We can answer the question: "What is the largest open square box we can make from a 700 sq. cm piece of paper?" In this case, it would be a box having a volume of 1782.11 cubic centimeters (0.78L). We can achieve a box of this size by having a square base of 15.275 cm and a height of 7.638 cm.

To verify our answer, the total surface area \(s\) must equal 700 sq. cm, as stated in the problem. Evaluating our expression for \(s\), it is:

• \(s=x^2+4 x y=15.275^2+4(15.275)(7.638)\)
• \(s=700 \mathrm{~cm}^2\)

Summary

Optimization problems deal with finding a function's maximum or minimum.

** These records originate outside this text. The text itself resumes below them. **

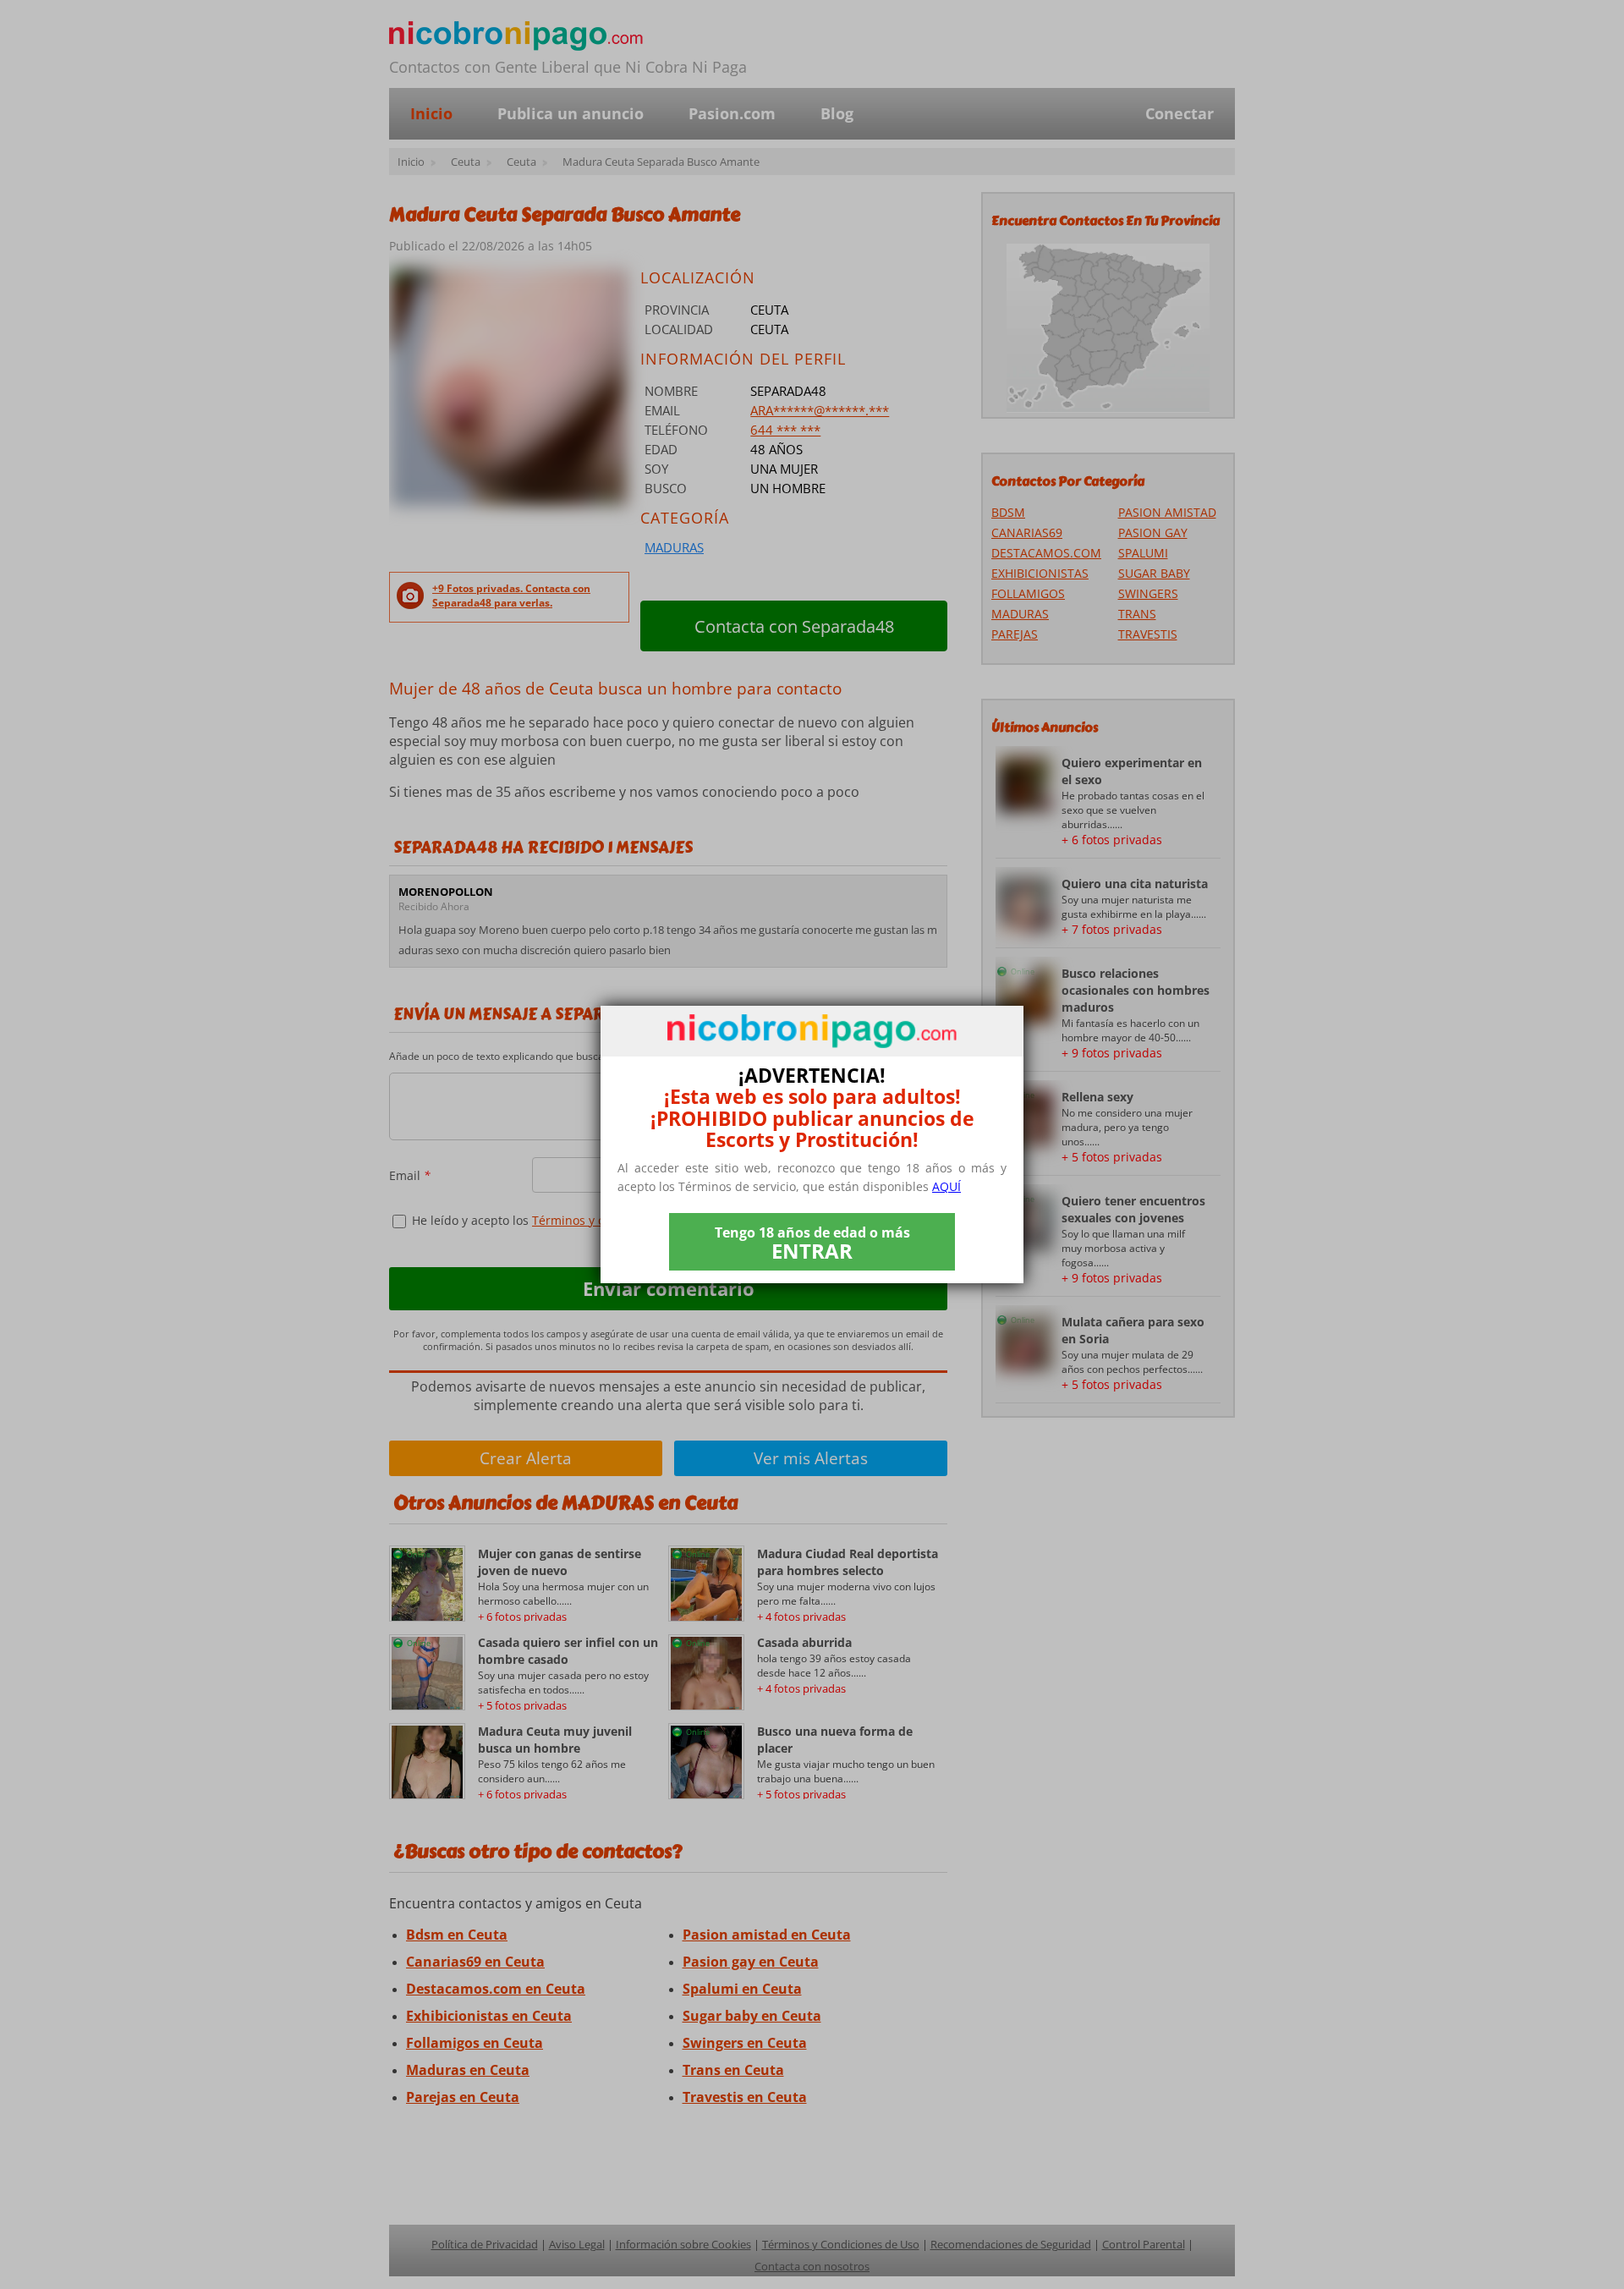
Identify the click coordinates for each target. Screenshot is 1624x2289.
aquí (946, 1186)
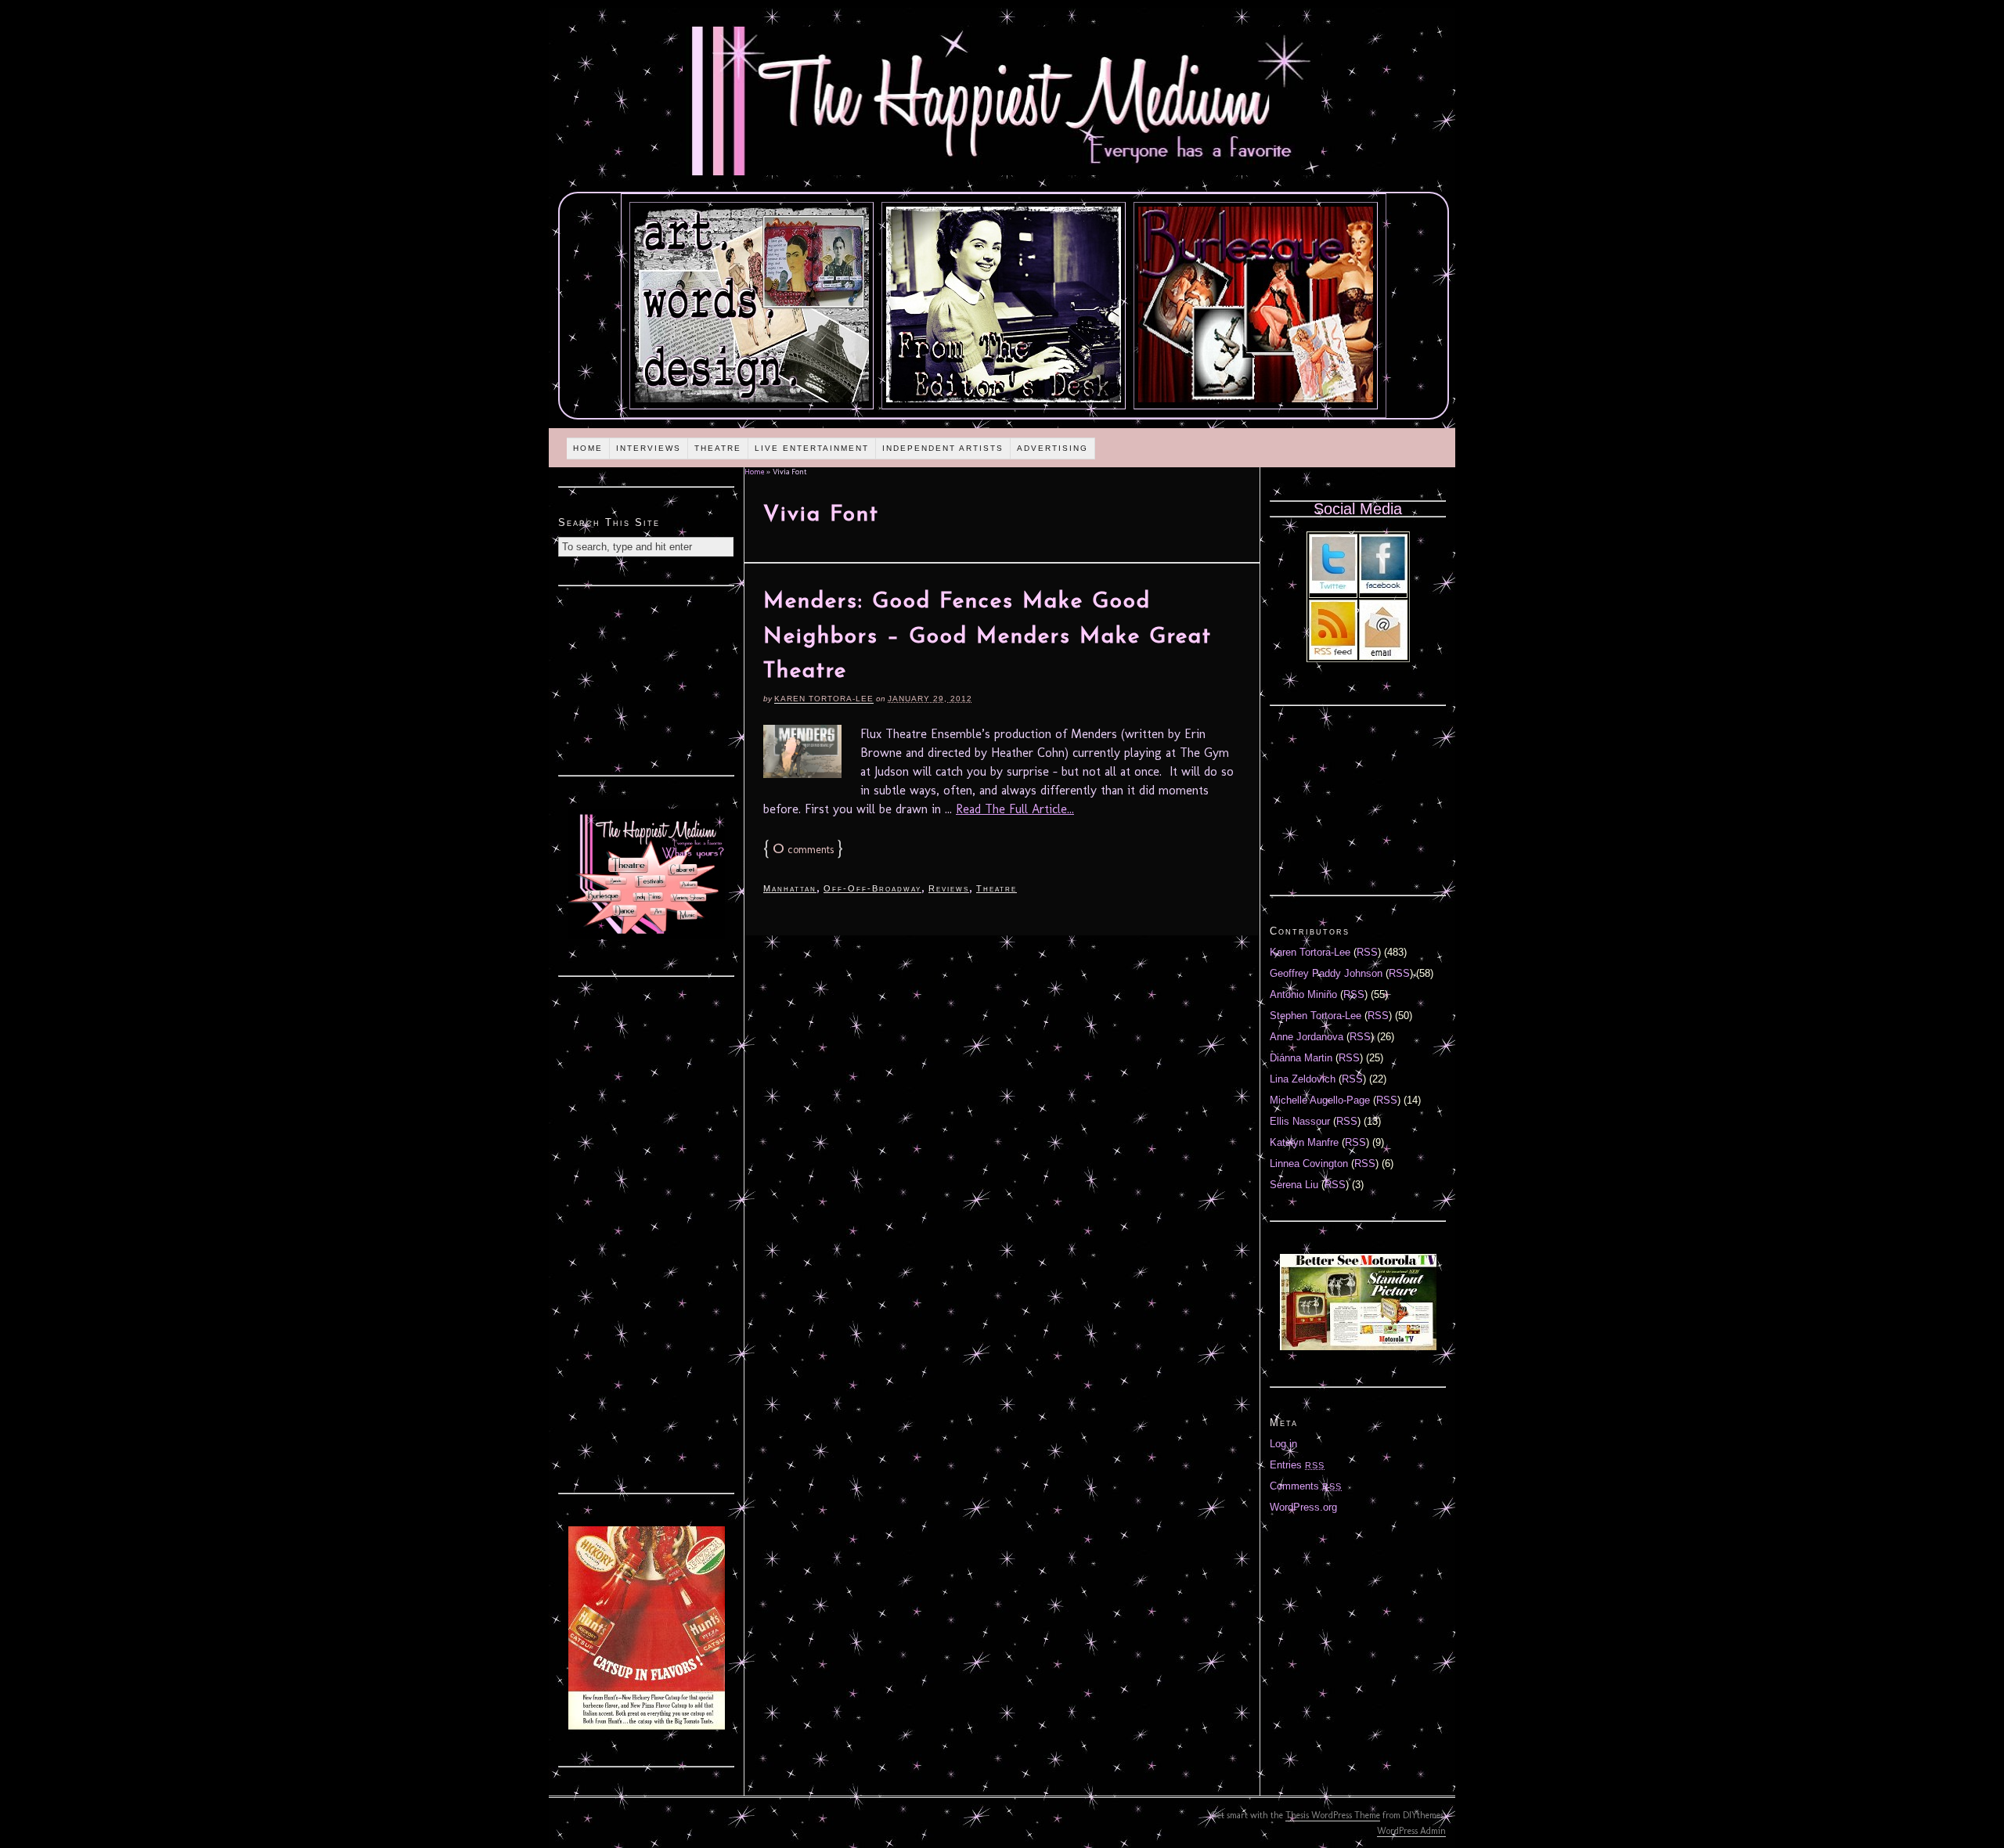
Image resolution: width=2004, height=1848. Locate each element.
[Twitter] (1333, 590)
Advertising (1052, 448)
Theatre (717, 448)
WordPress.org (1303, 1507)
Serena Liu (1294, 1185)
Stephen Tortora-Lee (1315, 1015)
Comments (1306, 1486)
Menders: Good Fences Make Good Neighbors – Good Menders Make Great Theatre (987, 637)
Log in (1283, 1444)
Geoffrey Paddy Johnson (1326, 973)
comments (803, 849)
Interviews (648, 448)
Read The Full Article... (1015, 809)
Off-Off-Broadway (872, 888)
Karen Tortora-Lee (824, 698)
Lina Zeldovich (1302, 1079)
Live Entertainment (812, 448)
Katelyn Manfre (1304, 1142)
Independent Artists (943, 448)
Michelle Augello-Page (1320, 1100)
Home (588, 448)
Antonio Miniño (1303, 994)
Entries (1297, 1465)
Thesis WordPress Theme (1332, 1815)
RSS (1367, 952)
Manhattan (789, 888)
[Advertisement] (646, 678)
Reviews (948, 888)
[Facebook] (1383, 590)
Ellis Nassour (1300, 1121)
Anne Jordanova (1306, 1037)
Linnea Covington (1309, 1163)
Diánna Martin (1301, 1058)
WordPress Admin (1411, 1830)
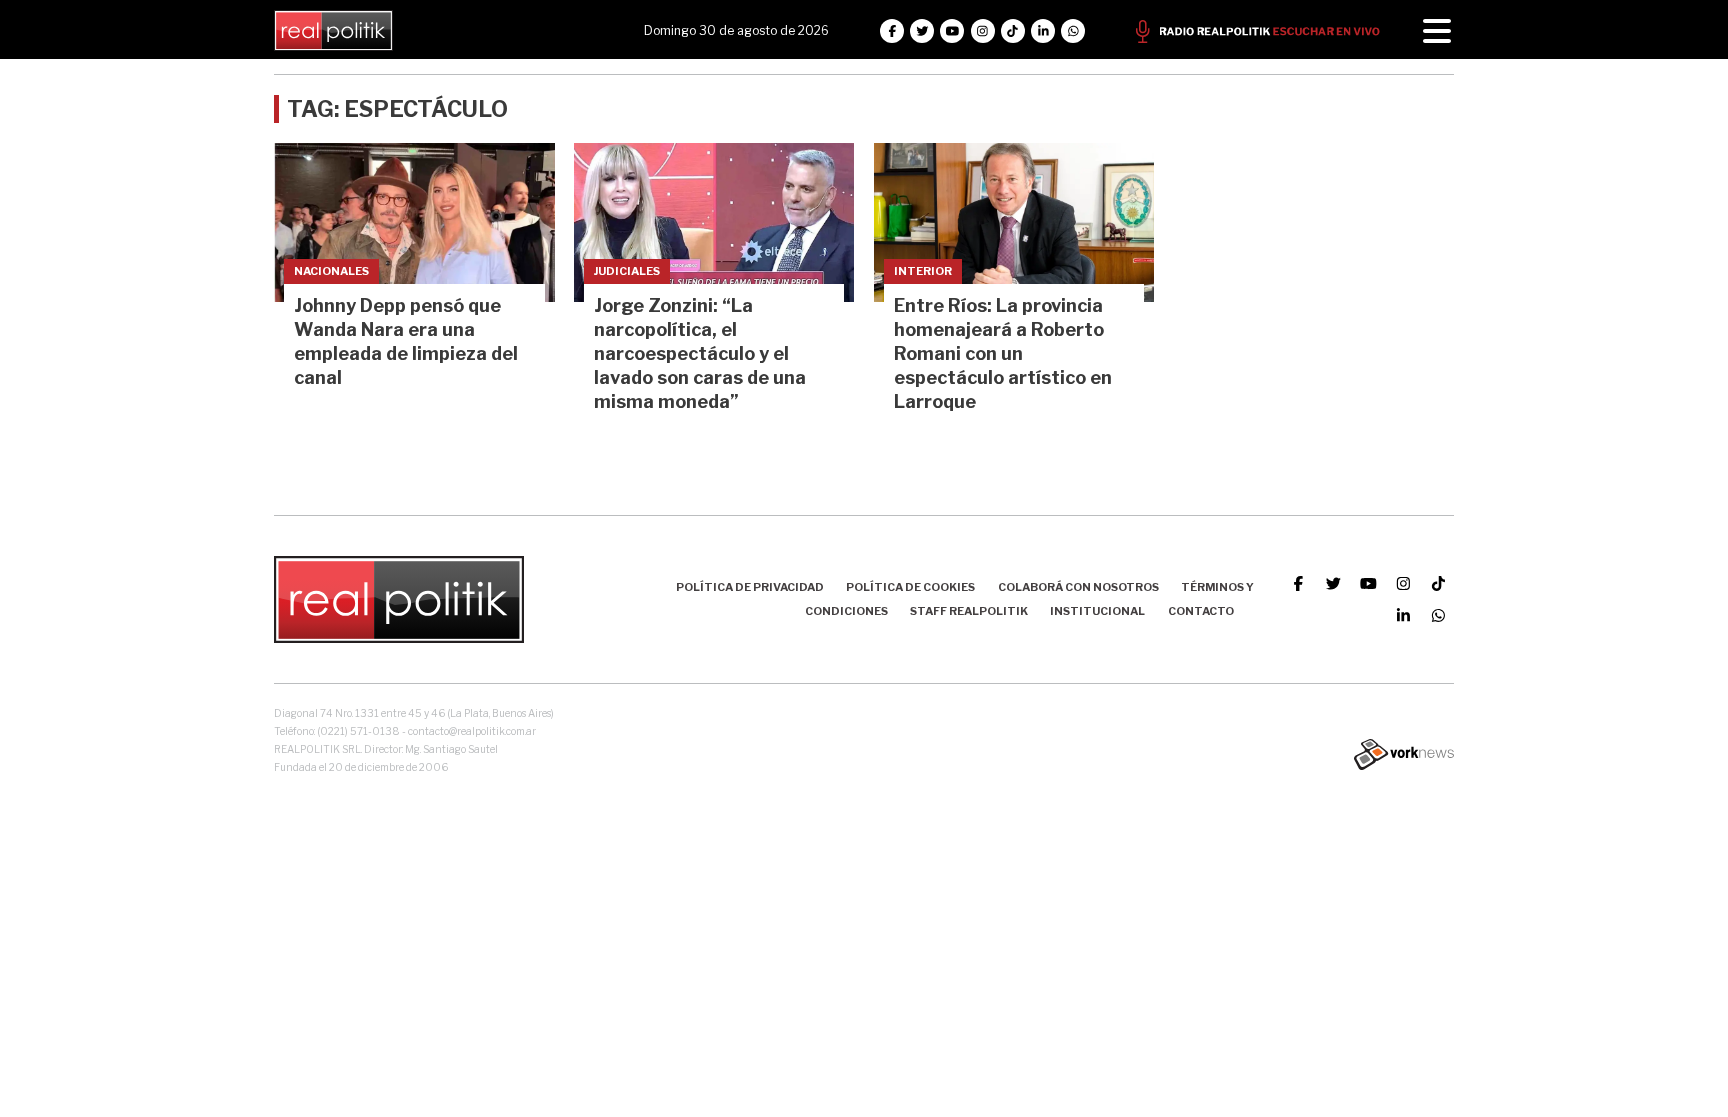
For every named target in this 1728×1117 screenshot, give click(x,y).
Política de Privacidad (750, 587)
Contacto (1201, 611)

In dealing with these types of problems, we can summarize them in these steps: (1) identify the problem, (2) model using a function, (3) solve for extrema, and (4) evaluate results.

Identifying the problem involves finding what is required and assigning variables.

Modeling involves finding the primary connection among the variables. We use math functions to accomplish this.

Solving for the extrema involves finding the maximum or minimum of the modeled function. We equate the function's first derivative with zero and solve for the unknowns.

After solving, we use the obtained results and evaluate if these values are the solution to the problem.